**TASK DATA**
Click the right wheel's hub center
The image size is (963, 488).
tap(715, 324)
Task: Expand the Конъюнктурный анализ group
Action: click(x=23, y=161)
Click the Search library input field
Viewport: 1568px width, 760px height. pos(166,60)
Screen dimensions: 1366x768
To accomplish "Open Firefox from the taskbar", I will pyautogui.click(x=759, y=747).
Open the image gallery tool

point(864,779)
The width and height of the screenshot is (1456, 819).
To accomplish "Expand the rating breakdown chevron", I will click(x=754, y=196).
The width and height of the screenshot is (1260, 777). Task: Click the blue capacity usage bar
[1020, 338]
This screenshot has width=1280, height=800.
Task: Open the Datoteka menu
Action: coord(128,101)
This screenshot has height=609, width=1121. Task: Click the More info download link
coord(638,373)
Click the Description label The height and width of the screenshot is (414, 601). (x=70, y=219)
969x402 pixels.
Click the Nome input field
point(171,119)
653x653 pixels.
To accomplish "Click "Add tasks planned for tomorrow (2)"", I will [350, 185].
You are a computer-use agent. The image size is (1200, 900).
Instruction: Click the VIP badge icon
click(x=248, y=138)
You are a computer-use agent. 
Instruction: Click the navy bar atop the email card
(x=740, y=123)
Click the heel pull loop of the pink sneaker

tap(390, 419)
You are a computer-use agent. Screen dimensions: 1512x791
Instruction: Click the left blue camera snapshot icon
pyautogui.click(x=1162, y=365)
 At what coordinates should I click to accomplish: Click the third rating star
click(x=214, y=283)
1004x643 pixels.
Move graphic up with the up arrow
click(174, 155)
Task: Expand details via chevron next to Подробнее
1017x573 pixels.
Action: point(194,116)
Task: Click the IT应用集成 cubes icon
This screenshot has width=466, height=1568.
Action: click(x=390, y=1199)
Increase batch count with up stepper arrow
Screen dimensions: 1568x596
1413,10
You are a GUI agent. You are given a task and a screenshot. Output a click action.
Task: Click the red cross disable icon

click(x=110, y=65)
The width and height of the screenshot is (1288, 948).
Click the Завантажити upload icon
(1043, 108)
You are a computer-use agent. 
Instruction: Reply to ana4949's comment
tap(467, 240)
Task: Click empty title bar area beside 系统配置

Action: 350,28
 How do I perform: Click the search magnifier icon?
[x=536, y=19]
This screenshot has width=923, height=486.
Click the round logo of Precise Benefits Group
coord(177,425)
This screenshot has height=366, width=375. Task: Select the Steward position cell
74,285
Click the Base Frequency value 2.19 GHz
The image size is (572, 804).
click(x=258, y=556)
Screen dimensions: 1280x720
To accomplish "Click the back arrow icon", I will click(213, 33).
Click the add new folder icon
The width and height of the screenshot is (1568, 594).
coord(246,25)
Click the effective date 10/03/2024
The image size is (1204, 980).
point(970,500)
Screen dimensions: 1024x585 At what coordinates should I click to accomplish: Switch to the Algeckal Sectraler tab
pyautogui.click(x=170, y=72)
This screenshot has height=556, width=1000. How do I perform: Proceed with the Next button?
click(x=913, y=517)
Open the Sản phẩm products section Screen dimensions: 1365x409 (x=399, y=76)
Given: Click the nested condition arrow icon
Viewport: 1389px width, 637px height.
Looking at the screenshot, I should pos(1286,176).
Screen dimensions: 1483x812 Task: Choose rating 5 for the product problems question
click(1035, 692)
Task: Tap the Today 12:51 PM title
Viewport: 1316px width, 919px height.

**SET TASK**
Copy out every line of the material above with no changes at all.

**SOLUTION**
Click the right wheel's hub center
The image size is (963, 488).
tap(715, 324)
Task: Expand the Конъюнктурный анализ group
Action: click(x=23, y=161)
Click the Search library input field
Viewport: 1568px width, 760px height. pos(166,60)
Screen dimensions: 1366x768
To accomplish "Open Firefox from the taskbar", I will pyautogui.click(x=759, y=747).
Open the image gallery tool

point(864,779)
The width and height of the screenshot is (1456, 819).
To accomplish "Expand the rating breakdown chevron", I will click(x=754, y=196).
The width and height of the screenshot is (1260, 777). Task: Click the blue capacity usage bar
[1020, 338]
This screenshot has width=1280, height=800.
Task: Open the Datoteka menu
Action: coord(128,101)
This screenshot has height=609, width=1121. Task: Click the More info download link
coord(638,373)
Click the Description label The height and width of the screenshot is (414, 601). (x=70, y=219)
969x402 pixels.
Click the Nome input field
point(171,119)
653x653 pixels.
To accomplish "Click "Add tasks planned for tomorrow (2)"", I will [350, 185].
You are a computer-use agent. The image size is (1200, 900).
Instruction: Click the VIP badge icon
click(x=248, y=138)
You are a computer-use agent. 
Instruction: Click the navy bar atop the email card
(x=740, y=123)
Click the heel pull loop of the pink sneaker

tap(390, 419)
You are a computer-use agent. Screen dimensions: 1512x791
Instruction: Click the left blue camera snapshot icon
pyautogui.click(x=1162, y=365)
 At what coordinates should I click to accomplish: Click the third rating star
click(x=214, y=283)
1004x643 pixels.
Move graphic up with the up arrow
click(174, 155)
Task: Expand details via chevron next to Подробнее
1017x573 pixels.
Action: point(194,116)
Task: Click the IT应用集成 cubes icon
This screenshot has width=466, height=1568.
Action: click(x=390, y=1199)
Increase batch count with up stepper arrow
Screen dimensions: 1568x596
1413,10
You are a GUI agent. You are given a task and a screenshot. Output a click action.
Task: Click the red cross disable icon

click(x=110, y=65)
The width and height of the screenshot is (1288, 948).
Click the Завантажити upload icon
(1043, 108)
You are a computer-use agent. 
Instruction: Reply to ana4949's comment
tap(467, 240)
Task: Click empty title bar area beside 系统配置

Action: 350,28
 How do I perform: Click the search magnifier icon?
[x=536, y=19]
This screenshot has width=923, height=486.
Click the round logo of Precise Benefits Group
coord(177,425)
This screenshot has height=366, width=375. Task: Select the Steward position cell
74,285
Click the Base Frequency value 2.19 GHz
The image size is (572, 804).
click(x=258, y=556)
Screen dimensions: 1280x720
To accomplish "Click the back arrow icon", I will click(213, 33).
Click the add new folder icon
The width and height of the screenshot is (1568, 594).
coord(246,25)
Click the effective date 10/03/2024
The image size is (1204, 980).
point(970,500)
Screen dimensions: 1024x585 At what coordinates should I click to accomplish: Switch to the Algeckal Sectraler tab
pyautogui.click(x=170, y=72)
This screenshot has height=556, width=1000. How do I perform: Proceed with the Next button?
click(x=913, y=517)
Open the Sản phẩm products section Screen dimensions: 1365x409 (x=399, y=76)
Given: Click the nested condition arrow icon
Viewport: 1389px width, 637px height.
Looking at the screenshot, I should pos(1286,176).
Screen dimensions: 1483x812 Task: Choose rating 5 for the product problems question
click(1035, 692)
Task: Tap the Today 12:51 PM title
Viewport: 1316px width, 919px height.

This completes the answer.